In Jesus’ birth in the stable, we contemplate the love of God revealed in the tiny, helpless newborn baby.  We see the trust and faith of Mary and Joseph, who listened to God’s words and found the courage to follow them. Even when we feel poor, downtrodden, lonely or ignored, the simplicity and trust we find in the stable invite us to have the courage to hope again and to believe in the fullness of life to which we are called. God gives us the gift of life, then guides us and nurtures us. He encourages us to find our strength, our purpose and our happiness in following His will. Yet for much of our daily lives we want to go our own way, find our own path, do the things that suit us and our lifestyle.

  • When we are aware of losing our way, what makes us turn back to the love of God who is always with us and within us?
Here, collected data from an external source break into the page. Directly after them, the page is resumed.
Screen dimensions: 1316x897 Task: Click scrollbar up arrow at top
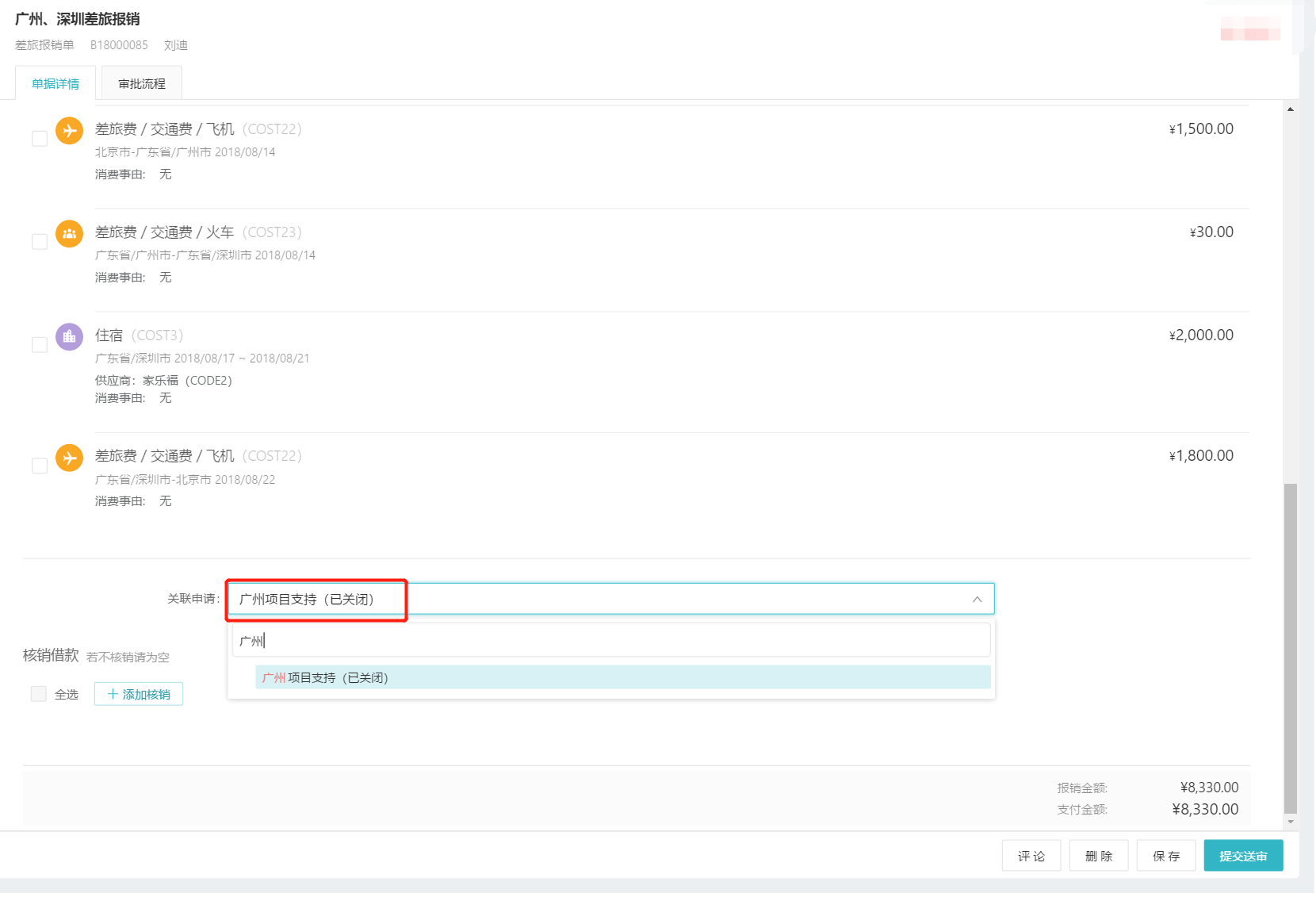pyautogui.click(x=1291, y=109)
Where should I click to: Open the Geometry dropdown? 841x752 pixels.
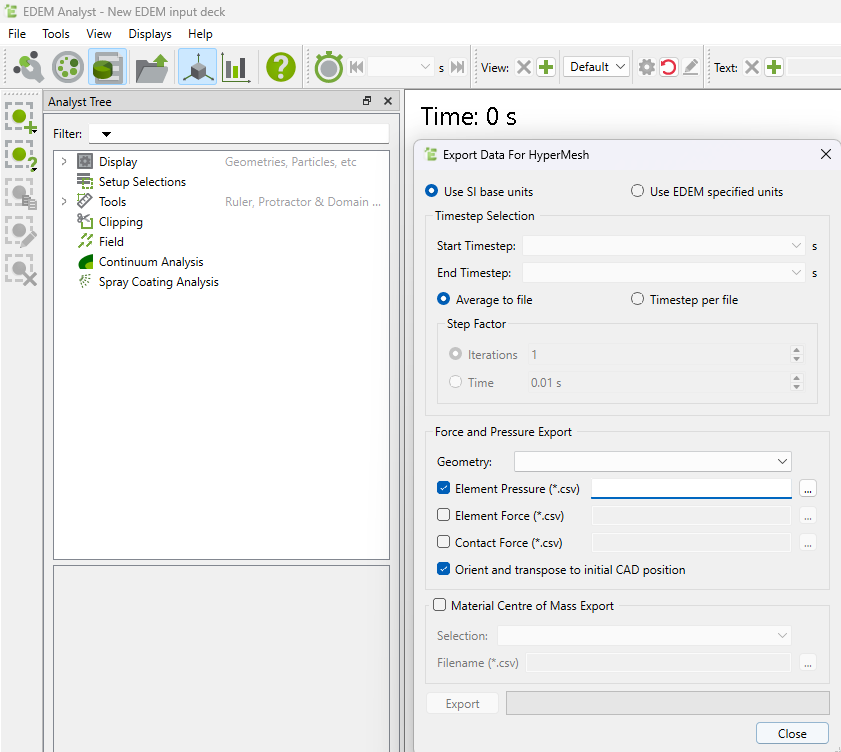point(652,461)
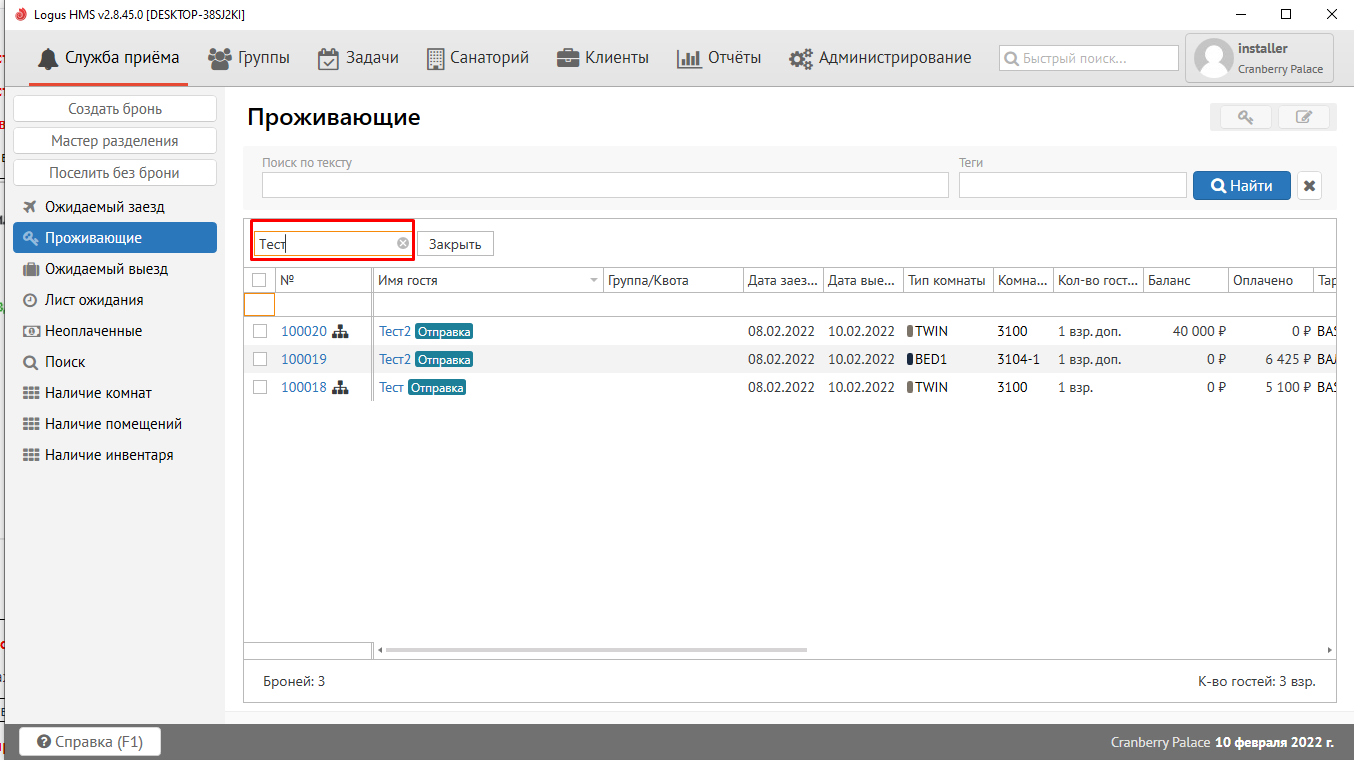The width and height of the screenshot is (1354, 760).
Task: Open the Отчёты menu
Action: point(719,58)
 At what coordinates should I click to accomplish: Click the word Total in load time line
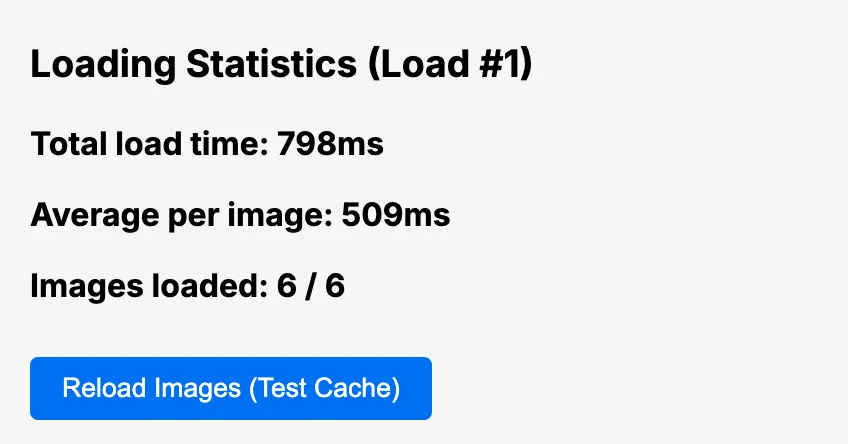point(65,144)

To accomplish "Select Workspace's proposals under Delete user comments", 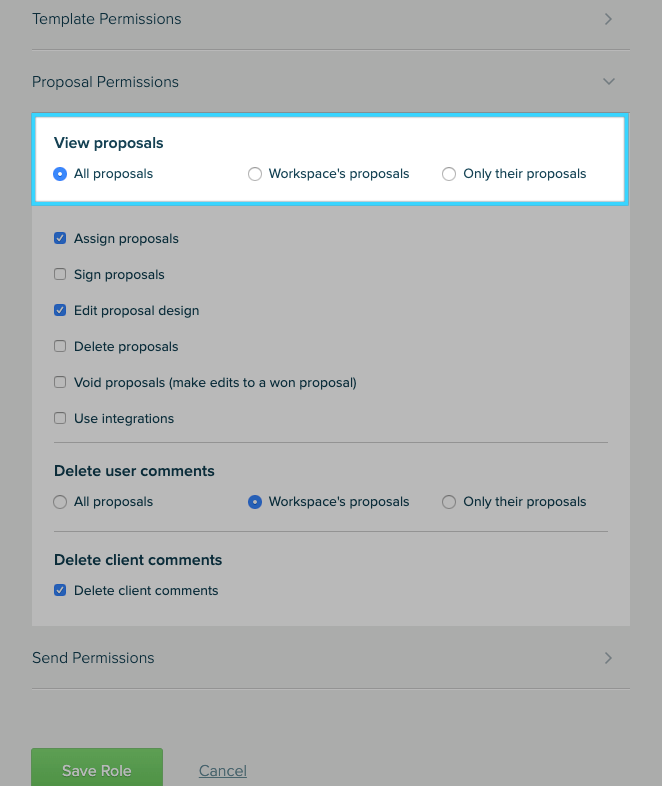I will (255, 502).
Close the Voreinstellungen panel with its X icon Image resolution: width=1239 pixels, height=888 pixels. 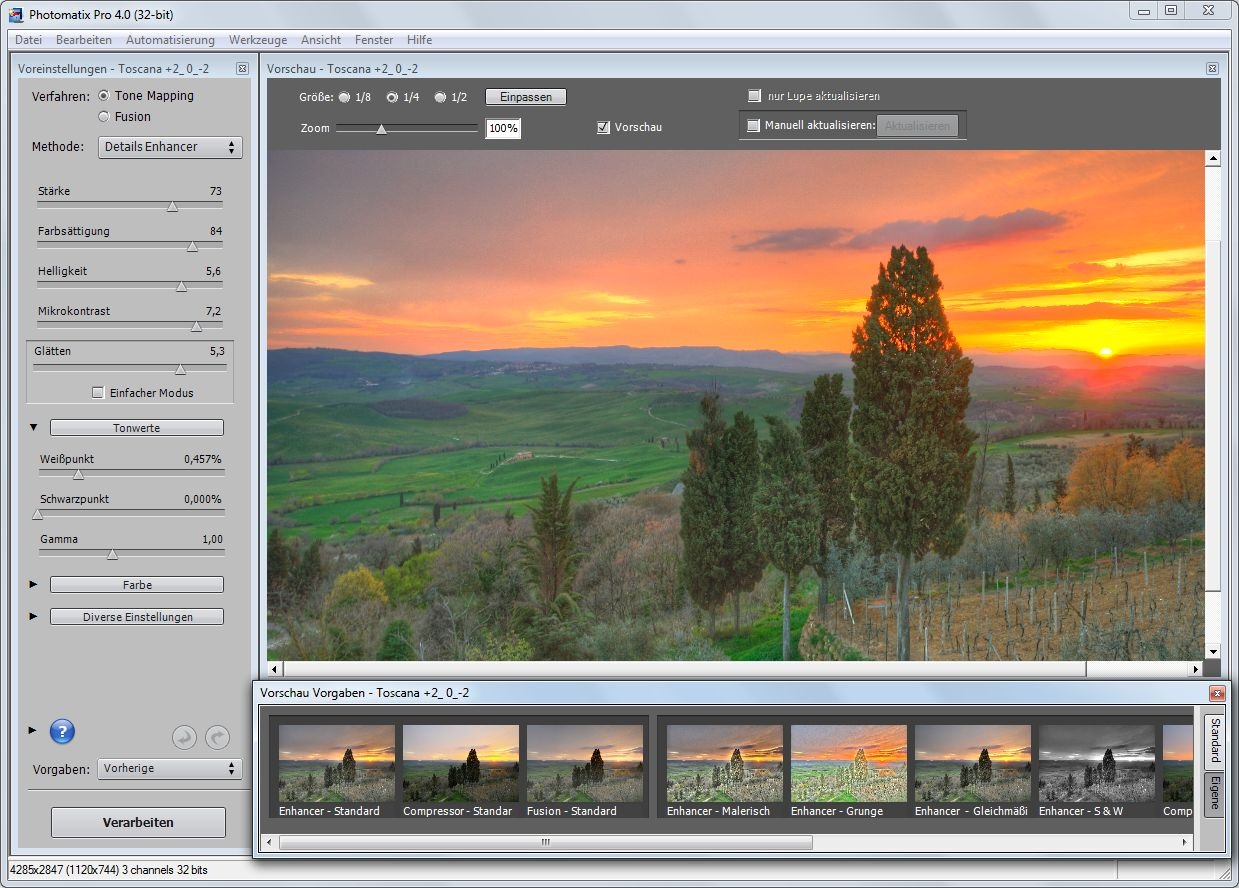tap(242, 69)
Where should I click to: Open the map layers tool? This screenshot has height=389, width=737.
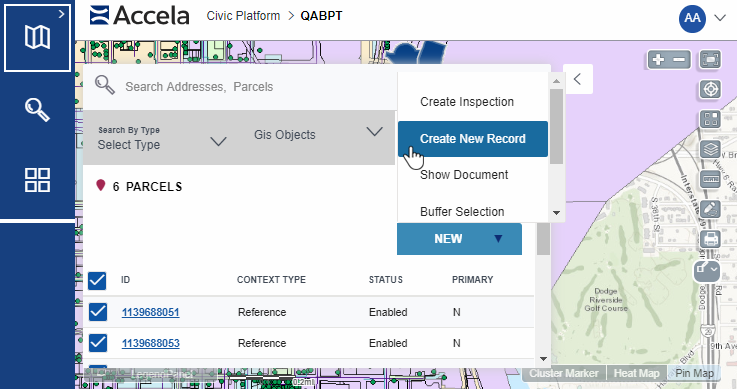[x=710, y=150]
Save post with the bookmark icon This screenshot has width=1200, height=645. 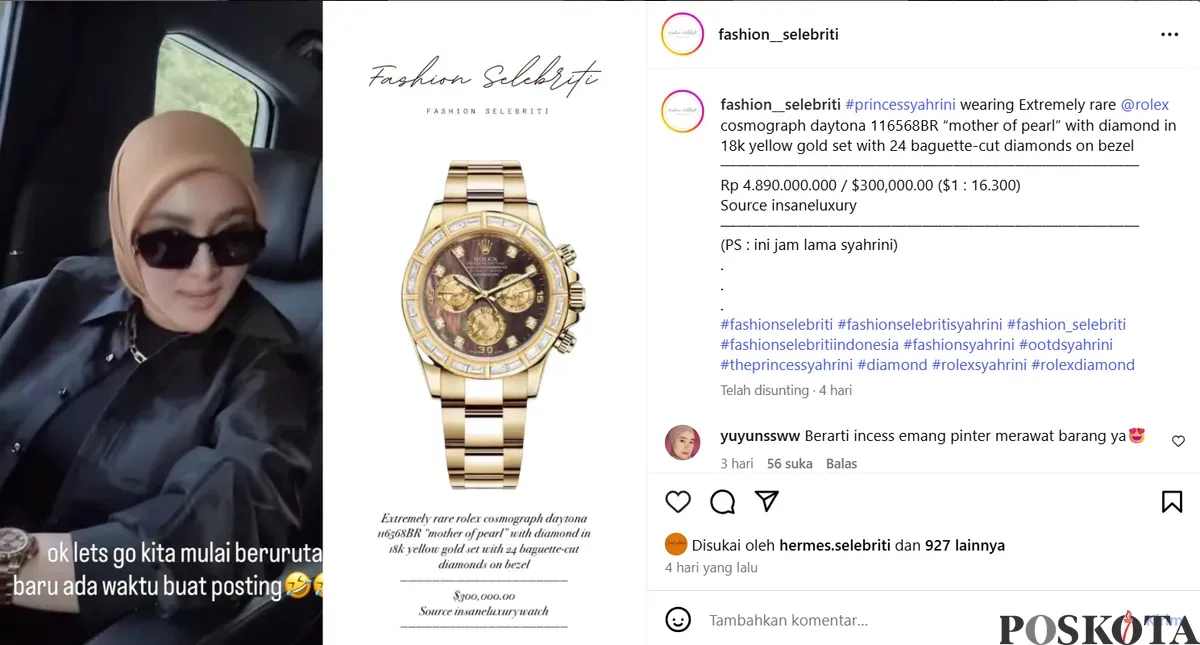pyautogui.click(x=1172, y=501)
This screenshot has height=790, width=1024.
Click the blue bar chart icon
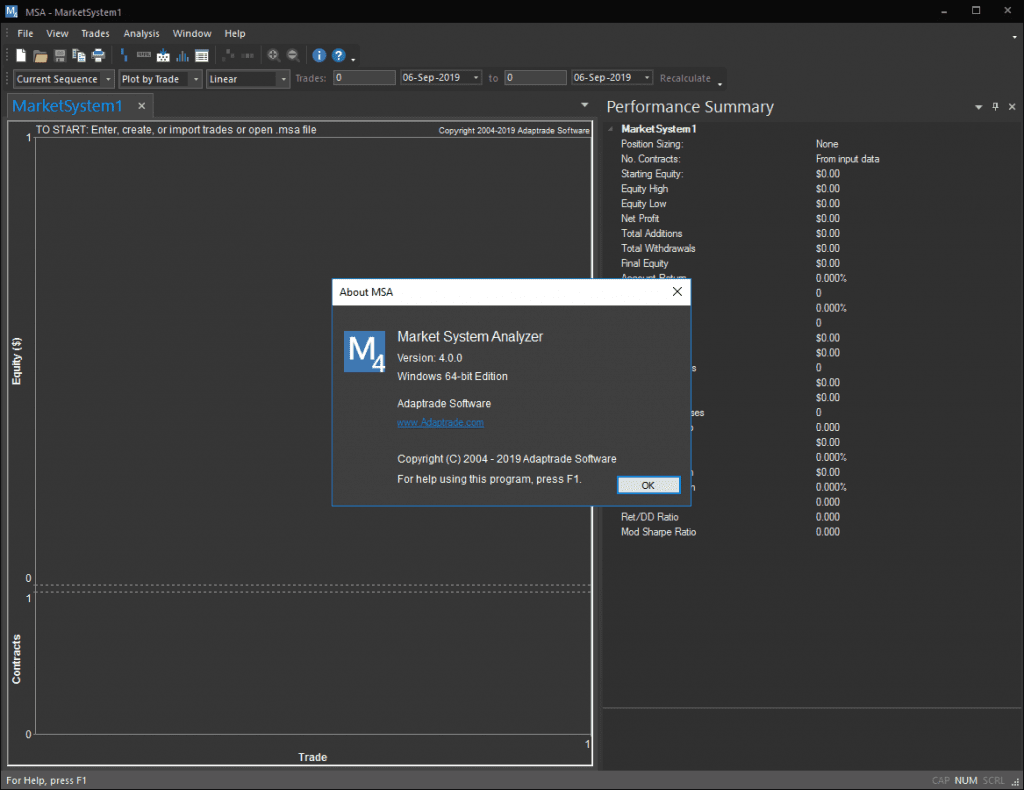coord(182,56)
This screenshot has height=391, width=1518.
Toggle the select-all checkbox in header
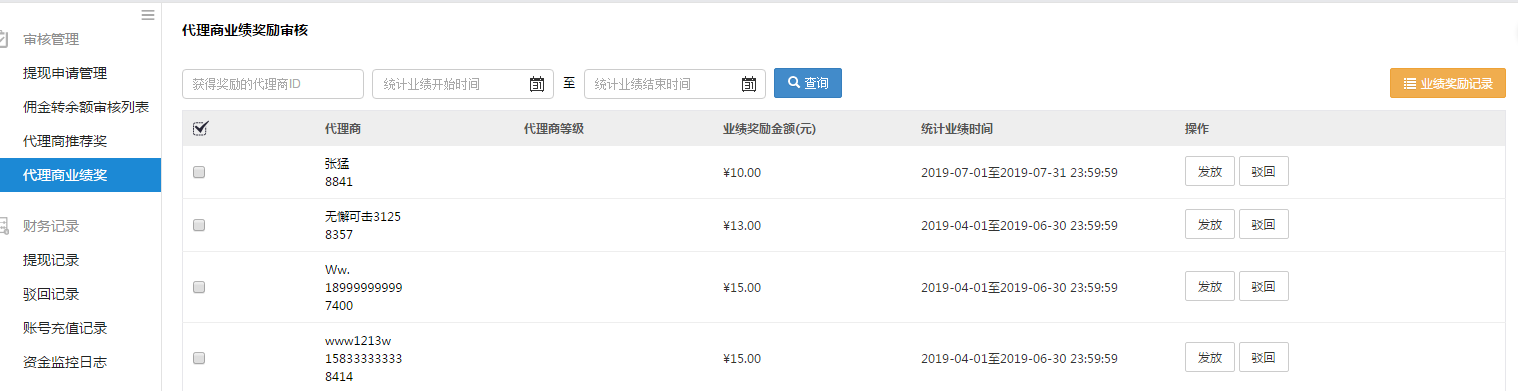coord(199,128)
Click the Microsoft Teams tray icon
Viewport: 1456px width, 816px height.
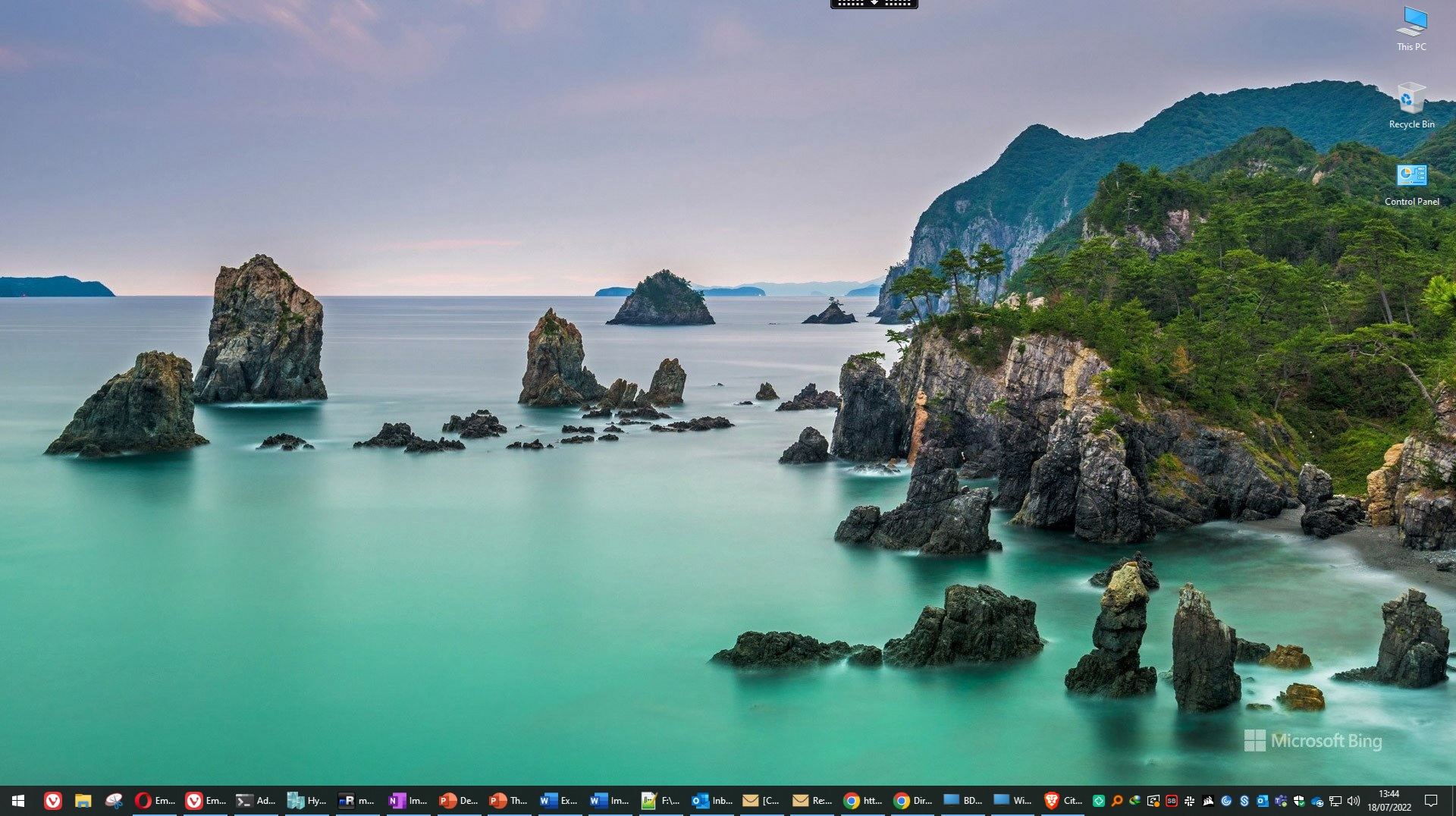click(1281, 801)
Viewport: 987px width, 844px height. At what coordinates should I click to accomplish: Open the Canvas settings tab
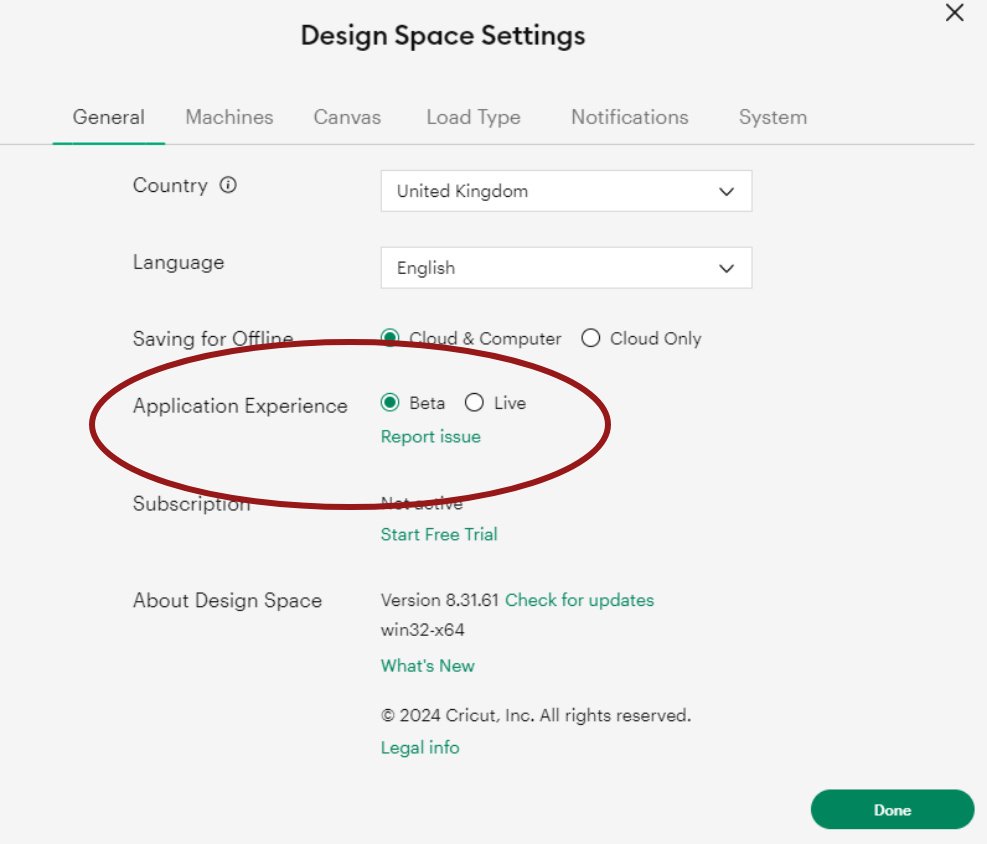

Next year we celebrate the 350th anniversary of Nicolas Barré’s suggestion to Marguerite Lestocq and the first sisters to ‘go and have dinner with your sisters who teach at the Carmelites, then invite them to have dinner with you at the Penitents and see if you can live in union with one another” (ML 9). This simple invitation marked the beginning of community in the Institute. At our recent Council of the Institute we celebrated once again the gifts of our unity and diversity. We deepened our commitment and responsibility towards one another as one community of sisters in the Institute, enriched by our many friends and collaborators.  This coming anniversary year is an opportunity to reflect together on our understanding of community and how we live it today.

  • How are we are called to ‘live in union with one another’ in our very different situations in the Institute today? 
  • With whom do I form community in my daily life?

In his letter for the year of Mercy, which began on 8th December, Pope Francis recognizes that no one has penetrated the profound mystery of the Incarnation like Mary, whose entire life was based on the presence of God within her. May she watch over us during this Holy Year of Mercy and, with her, may we “rediscover the joy of God’s tenderness.” (Misericordiae Vultus 24)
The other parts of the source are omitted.